There are currently far more targeted breeding strategies than random mutagenesis. You can read about them here read about them here.

There’s a lot of talk about epigenetics at the moment. I’ve written about it here: https://www.winesofsa.co.uk/news-features/epigenetics-and-old-vines/

And this study cites epigenetic changes as being an element of this study. But it is with dormant canes, not living plant tissue, and even if any epigenetic changes were to occur (they wouldn’t happen in dormancy) they won’t be passed on if further vines are propagated by taking cuttings from a vine that has grown from canes that have spent time in space.

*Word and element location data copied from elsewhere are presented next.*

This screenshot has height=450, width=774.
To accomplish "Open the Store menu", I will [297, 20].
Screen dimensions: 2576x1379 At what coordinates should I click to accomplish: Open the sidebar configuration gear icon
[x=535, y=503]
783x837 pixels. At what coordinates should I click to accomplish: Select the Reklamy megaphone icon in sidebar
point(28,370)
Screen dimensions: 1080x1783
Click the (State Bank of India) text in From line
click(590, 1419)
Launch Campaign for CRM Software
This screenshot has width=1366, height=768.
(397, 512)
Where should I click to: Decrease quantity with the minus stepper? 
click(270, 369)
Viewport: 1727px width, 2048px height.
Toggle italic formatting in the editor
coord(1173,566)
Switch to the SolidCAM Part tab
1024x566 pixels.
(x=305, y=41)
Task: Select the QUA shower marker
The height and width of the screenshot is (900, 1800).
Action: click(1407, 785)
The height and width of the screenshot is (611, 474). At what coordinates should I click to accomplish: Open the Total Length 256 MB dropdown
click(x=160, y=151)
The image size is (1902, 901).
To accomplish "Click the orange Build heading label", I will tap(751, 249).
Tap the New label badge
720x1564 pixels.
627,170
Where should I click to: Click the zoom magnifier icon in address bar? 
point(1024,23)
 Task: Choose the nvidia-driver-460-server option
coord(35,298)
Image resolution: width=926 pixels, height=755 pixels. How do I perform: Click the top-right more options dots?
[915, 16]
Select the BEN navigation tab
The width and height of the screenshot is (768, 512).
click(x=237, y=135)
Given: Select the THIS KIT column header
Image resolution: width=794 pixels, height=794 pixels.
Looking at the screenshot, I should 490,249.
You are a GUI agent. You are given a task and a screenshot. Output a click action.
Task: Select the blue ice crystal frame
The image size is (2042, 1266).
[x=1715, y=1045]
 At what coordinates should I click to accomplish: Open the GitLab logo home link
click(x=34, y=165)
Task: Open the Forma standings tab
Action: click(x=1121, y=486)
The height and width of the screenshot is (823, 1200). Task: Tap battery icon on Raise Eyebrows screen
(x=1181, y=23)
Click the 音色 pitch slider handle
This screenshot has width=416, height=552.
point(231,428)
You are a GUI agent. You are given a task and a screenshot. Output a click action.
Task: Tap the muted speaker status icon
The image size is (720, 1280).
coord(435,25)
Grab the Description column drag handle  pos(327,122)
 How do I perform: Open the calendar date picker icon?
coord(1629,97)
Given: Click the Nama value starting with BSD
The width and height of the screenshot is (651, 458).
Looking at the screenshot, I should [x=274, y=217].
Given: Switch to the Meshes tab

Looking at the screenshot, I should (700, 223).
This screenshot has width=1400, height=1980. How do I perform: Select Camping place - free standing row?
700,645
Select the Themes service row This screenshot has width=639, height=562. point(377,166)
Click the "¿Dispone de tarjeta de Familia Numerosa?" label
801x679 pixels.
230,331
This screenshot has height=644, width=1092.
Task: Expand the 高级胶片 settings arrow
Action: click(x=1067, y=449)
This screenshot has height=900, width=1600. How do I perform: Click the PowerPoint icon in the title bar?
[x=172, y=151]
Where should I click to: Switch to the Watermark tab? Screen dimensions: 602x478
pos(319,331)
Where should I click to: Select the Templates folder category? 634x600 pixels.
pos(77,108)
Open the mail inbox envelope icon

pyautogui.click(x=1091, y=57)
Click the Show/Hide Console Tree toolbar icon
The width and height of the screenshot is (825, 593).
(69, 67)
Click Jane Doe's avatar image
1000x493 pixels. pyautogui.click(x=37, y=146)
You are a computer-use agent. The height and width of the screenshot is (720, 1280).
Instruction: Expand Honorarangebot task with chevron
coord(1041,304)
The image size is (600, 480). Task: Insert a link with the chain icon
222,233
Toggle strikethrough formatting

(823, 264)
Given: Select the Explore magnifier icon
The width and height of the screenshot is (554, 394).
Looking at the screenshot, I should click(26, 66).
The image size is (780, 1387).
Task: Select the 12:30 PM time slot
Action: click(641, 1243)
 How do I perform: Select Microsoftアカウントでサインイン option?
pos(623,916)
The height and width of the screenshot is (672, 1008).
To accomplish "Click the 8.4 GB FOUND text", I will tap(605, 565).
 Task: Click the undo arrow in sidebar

I mentioned my scepticism about these experiments to Dr Dylan Grigg, a viticulturist from Australia who did his PhD on epigenetic changes in old vines. He said that while he would be interested to see how living vines grew in microgravity, he shared my concerns about this experimental design. ‘I’m with you on this one!’ he said. ‘Dormant canes in space…? accelerating epigenetic processes? I don’t see the point, surely resources could be better spent for some real research. Better just stick some canes in the microwave for 20 seconds and see what happens.’

Grigg continued, ‘these epigenetic modifications are adaptions by plants to their environment, they work by altering the packaging to change the expression of DNA in response to environmental cues. In a state of dormancy the entire system is in shutdown mode, enough to survive months of harsh winter cold.’ Grigg points out once these dormant canes start to grow, they will undergo ‘massive epigenetic changes and re-programming, mainly due to the fact that they now need to adapt to function as an individual entity: they don’t even have roots yet!’

Dr Mark Krasnow, a viticulturist based in New Zealand agrees. ‘The mutation study in canes is ridiculous,’ he says. ‘There are plenty of more reproducible mutagens we could use here on earth, including simulated cosmic radiation. I do think mutations could accumulate in dormant tissue however. They obviously wouldn’t be expressed until those cells began to metabolise and divide though.’